┌──
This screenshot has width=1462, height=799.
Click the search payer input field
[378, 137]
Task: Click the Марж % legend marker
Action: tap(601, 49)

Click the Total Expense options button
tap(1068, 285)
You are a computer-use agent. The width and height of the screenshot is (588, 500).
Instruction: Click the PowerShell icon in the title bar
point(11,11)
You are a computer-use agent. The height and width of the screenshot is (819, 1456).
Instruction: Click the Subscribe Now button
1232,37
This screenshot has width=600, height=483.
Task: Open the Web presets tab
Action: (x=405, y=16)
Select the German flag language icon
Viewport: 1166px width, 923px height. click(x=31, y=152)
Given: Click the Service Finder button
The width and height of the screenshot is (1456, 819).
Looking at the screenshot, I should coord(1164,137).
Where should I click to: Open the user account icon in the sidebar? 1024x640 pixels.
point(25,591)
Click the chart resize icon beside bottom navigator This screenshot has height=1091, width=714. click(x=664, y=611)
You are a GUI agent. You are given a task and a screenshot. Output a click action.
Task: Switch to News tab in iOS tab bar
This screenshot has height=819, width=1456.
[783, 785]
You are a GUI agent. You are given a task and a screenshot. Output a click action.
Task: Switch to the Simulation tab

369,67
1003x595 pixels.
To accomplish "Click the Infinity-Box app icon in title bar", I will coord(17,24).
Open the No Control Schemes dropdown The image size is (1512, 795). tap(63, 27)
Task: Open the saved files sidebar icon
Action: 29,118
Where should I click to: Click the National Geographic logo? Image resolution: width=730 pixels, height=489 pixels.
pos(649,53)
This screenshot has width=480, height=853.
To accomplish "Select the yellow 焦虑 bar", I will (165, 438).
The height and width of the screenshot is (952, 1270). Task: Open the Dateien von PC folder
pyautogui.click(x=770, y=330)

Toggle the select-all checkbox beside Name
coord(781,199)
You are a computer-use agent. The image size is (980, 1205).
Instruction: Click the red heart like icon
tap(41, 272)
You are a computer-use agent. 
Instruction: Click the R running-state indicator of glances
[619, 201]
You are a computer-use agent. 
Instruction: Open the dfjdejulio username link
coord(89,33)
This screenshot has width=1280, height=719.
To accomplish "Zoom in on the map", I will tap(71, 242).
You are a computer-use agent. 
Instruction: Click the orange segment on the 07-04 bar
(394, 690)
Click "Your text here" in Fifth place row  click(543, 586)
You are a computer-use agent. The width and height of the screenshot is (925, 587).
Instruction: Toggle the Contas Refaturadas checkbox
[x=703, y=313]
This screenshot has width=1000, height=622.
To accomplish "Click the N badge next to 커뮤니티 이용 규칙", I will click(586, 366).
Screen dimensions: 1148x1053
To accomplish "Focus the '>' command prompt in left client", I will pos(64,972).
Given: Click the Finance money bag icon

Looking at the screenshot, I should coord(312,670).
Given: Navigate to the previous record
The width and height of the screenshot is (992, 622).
└──
> **Short exercise**
Repeat every one of the items above verbatim, line for line.

> **The output**
This screenshot has width=1462, height=799.
Click the search payer input field
[378, 137]
Task: Click the Марж % legend marker
Action: tap(601, 49)

Click the Total Expense options button
tap(1068, 285)
You are a computer-use agent. The width and height of the screenshot is (588, 500).
Instruction: Click the PowerShell icon in the title bar
point(11,11)
You are a computer-use agent. The height and width of the screenshot is (819, 1456).
Instruction: Click the Subscribe Now button
1232,37
This screenshot has width=600, height=483.
Task: Open the Web presets tab
Action: (x=405, y=16)
Select the German flag language icon
Viewport: 1166px width, 923px height. click(x=31, y=152)
Given: Click the Service Finder button
The width and height of the screenshot is (1456, 819).
Looking at the screenshot, I should coord(1164,137).
Where should I click to: Open the user account icon in the sidebar? 1024x640 pixels.
point(25,591)
Click the chart resize icon beside bottom navigator This screenshot has height=1091, width=714. click(x=664, y=611)
You are a GUI agent. You are given a task and a screenshot. Output a click action.
Task: Switch to News tab in iOS tab bar
This screenshot has height=819, width=1456.
[783, 785]
You are a GUI agent. You are given a task and a screenshot. Output a click action.
Task: Switch to the Simulation tab

369,67
1003x595 pixels.
To accomplish "Click the Infinity-Box app icon in title bar", I will coord(17,24).
Open the No Control Schemes dropdown The image size is (1512, 795). tap(63, 27)
Task: Open the saved files sidebar icon
Action: 29,118
Where should I click to: Click the National Geographic logo? Image resolution: width=730 pixels, height=489 pixels.
pos(649,53)
This screenshot has width=480, height=853.
To accomplish "Select the yellow 焦虑 bar", I will (165, 438).
The height and width of the screenshot is (952, 1270). Task: Open the Dateien von PC folder
pyautogui.click(x=770, y=330)

Toggle the select-all checkbox beside Name
coord(781,199)
You are a computer-use agent. The image size is (980, 1205).
Instruction: Click the red heart like icon
tap(41, 272)
You are a computer-use agent. 
Instruction: Click the R running-state indicator of glances
[619, 201]
You are a computer-use agent. 
Instruction: Open the dfjdejulio username link
coord(89,33)
This screenshot has width=1280, height=719.
To accomplish "Zoom in on the map", I will tap(71, 242).
You are a computer-use agent. 
Instruction: Click the orange segment on the 07-04 bar
(394, 690)
Click "Your text here" in Fifth place row  click(543, 586)
You are a computer-use agent. The width and height of the screenshot is (925, 587).
Instruction: Toggle the Contas Refaturadas checkbox
[x=703, y=313]
This screenshot has width=1000, height=622.
To accomplish "Click the N badge next to 커뮤니티 이용 규칙", I will click(586, 366).
Screen dimensions: 1148x1053
To accomplish "Focus the '>' command prompt in left client", I will pos(64,972).
Given: Click the Finance money bag icon

Looking at the screenshot, I should coord(312,670).
Given: Navigate to the previous record
The width and height of the screenshot is (992, 622).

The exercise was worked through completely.